A precise calculation of the distance between different data points is crucial for identifying patterns and drawing credible conclusions from input data, ultimately leading to a more reliable outcome. This, in turn, boosts the efficacy of both supervised and unsupervised machine learning algorithms employeed for tasks such as clustering, classification, and information retrieval. To know more about the comparison between deep learning and machine learning, check out our blog on “The Final Showdown: Deep Learning vs. Machine Learning”.
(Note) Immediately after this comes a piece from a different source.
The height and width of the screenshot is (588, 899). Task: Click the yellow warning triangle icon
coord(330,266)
Within this article, we will delve into the realm of distance metrics, explore their various types, and scrutinise their mathematical computations as well as their relevance in machine learning algorithms. Consequently, readers will be able to make sound decisions while selecting the most suitable distance metric for their machine learning model.
Understanding the Basic Concept of Euclidean Distance
Among the various approaches in the field of mathematics, the Euclidean distance measure holds a pre-eminent position. This technique of calculating distance utilises the Pythagorean theorem, which provides the shortest route between two points in a given coordinate system. By using this theory, the Euclidean distance measure can accurately generate the shortest distance between two points, rendering it highly effective.
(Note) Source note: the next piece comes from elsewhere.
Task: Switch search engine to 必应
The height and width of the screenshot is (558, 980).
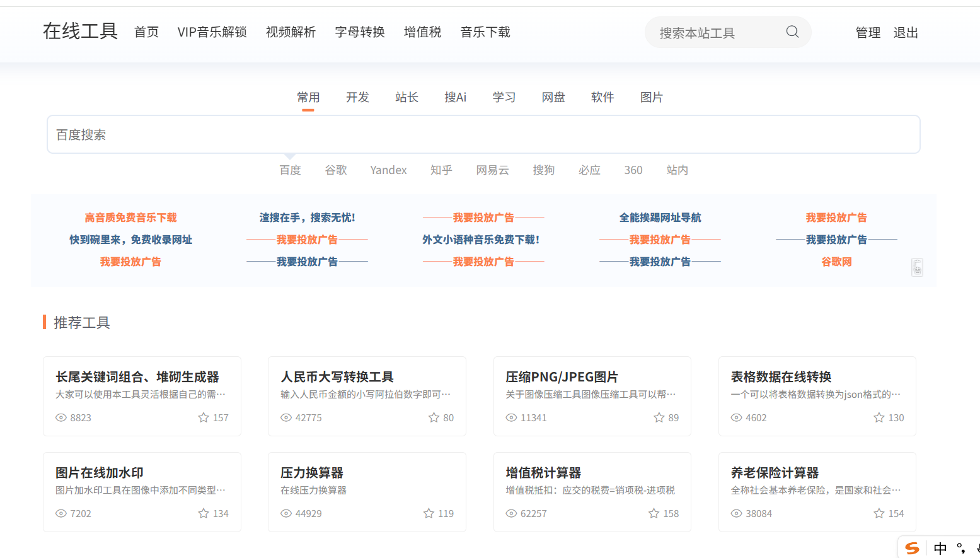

Several Machine Learning algorithms employ Euclidean Distance as the default distance metric for measuring the proximity between two observed data points. This type of metric excels at determining the distinctions between two columns of numerical data, such as height, weight, and salaries, that comprise continuous, numerical variables. In essence, Euclidean Distance is a highly effective method for evaluating the proximity of two data points with numerical values.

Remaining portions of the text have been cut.